| ABOUT THIS TASK |
Would you copy out exactly the lines of the listing below, beginning with the one that contains "原点は大分県の家庭料理 (172, 2318)" and ending with the last?

-----

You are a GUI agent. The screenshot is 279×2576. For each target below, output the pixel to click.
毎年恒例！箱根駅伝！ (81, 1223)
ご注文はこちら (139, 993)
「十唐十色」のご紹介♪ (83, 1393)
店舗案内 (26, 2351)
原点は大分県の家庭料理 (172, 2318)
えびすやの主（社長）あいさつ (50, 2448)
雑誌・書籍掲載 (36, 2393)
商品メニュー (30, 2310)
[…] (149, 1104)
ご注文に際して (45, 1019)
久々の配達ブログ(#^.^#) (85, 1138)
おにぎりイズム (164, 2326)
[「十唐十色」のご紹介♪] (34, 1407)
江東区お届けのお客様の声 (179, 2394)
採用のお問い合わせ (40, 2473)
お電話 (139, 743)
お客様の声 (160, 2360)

-----

| EXPECTED ANSWER |
原点は大分県の家庭料理 (172, 2318)
えびすやの主（社長）あいさつ (50, 2448)
雑誌・書籍掲載 (36, 2393)
商品メニュー (30, 2310)
[…] (149, 1104)
ご注文に際して (45, 1019)
久々の配達ブログ(#^.^#) (85, 1138)
おにぎりイズム (164, 2326)
[「十唐十色」のご紹介♪] (34, 1407)
江東区お届けのお客様の声 (179, 2394)
採用のお問い合わせ (40, 2473)
お電話 (139, 743)
お客様の声 (160, 2360)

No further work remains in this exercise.